NB by definition the appearance of the factor $(-1)^p$ in the second term precisely makes $\iota_X$ an antiderivation, rather than a derivation (for which that factor does not appear). It's not clear what "why" means here exactly, but here are a few relevant facts that give explanations of various sorts:
1. The interior product can be (and usually is) defined explicitly by $$(\iota_X \alpha)(Y_1, \ldots, Y_{p - 1}) := \alpha(X, Y_1, \ldots, Y_{p - 1}),$$ and checking directly using the definition of wedge product shows that it is indeed an antiderivation and not a derivation.

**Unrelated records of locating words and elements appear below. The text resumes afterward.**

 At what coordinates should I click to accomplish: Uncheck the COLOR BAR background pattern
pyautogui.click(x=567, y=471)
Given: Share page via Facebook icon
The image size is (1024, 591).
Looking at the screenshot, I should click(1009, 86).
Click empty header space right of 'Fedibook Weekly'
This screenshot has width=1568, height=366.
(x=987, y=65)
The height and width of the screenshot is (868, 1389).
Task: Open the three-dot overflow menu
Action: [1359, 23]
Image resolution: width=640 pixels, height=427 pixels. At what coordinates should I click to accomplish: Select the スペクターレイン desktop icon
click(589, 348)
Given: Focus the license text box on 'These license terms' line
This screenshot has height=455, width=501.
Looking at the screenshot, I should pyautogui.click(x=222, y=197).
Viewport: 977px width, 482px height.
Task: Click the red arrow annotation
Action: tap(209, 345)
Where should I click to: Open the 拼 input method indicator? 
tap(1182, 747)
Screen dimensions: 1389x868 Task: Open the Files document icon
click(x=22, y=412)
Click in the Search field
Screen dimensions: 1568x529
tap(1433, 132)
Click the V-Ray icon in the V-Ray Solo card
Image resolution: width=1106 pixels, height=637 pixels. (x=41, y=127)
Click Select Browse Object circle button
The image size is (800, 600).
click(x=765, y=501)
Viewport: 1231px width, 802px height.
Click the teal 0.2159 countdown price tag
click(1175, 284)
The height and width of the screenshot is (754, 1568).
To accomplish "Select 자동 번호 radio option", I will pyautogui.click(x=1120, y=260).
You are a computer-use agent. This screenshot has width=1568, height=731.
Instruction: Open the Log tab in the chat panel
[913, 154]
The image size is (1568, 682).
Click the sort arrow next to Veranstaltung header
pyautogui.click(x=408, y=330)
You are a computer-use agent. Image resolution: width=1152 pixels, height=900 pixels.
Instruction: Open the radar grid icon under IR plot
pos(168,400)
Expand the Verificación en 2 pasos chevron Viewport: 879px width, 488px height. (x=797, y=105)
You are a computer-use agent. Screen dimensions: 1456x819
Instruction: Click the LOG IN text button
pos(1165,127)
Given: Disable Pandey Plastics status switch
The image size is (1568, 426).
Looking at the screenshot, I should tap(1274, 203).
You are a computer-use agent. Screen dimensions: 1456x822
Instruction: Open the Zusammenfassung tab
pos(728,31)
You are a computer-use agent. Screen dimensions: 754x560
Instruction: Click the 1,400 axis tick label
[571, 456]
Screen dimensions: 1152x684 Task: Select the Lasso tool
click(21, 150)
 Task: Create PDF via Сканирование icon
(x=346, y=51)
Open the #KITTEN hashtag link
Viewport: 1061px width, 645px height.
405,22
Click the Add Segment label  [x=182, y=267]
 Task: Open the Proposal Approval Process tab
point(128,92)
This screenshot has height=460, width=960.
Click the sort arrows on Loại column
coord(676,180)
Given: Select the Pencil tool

2. Any derivation $D : \Omega^p(M) \to \Omega^{p - 1}(M)$ of degree $-1$ on $\Omega^{\bullet}(M)$) is necessarily zero on $1$-forms: For any such operation and any $1$-form $\alpha$, we have $$0 = D(\alpha \wedge \alpha) = D(\alpha) \wedge \alpha + \alpha \wedge D(\alpha) = 2 D(\alpha) \alpha .$$ In particular, no such map can satisfy the property $\iota_X \alpha = \alpha(X)$ that we require of interior multiplication.
3. The interior multiplication map satisfies a certain duality with the exterior derivative $d$---which, like any interior multiplication operator $\iota_X$, is an antiderivation--- $$\mathcal L_X \omega = \iota_X d\omega + d(\iota_X \omega) .$$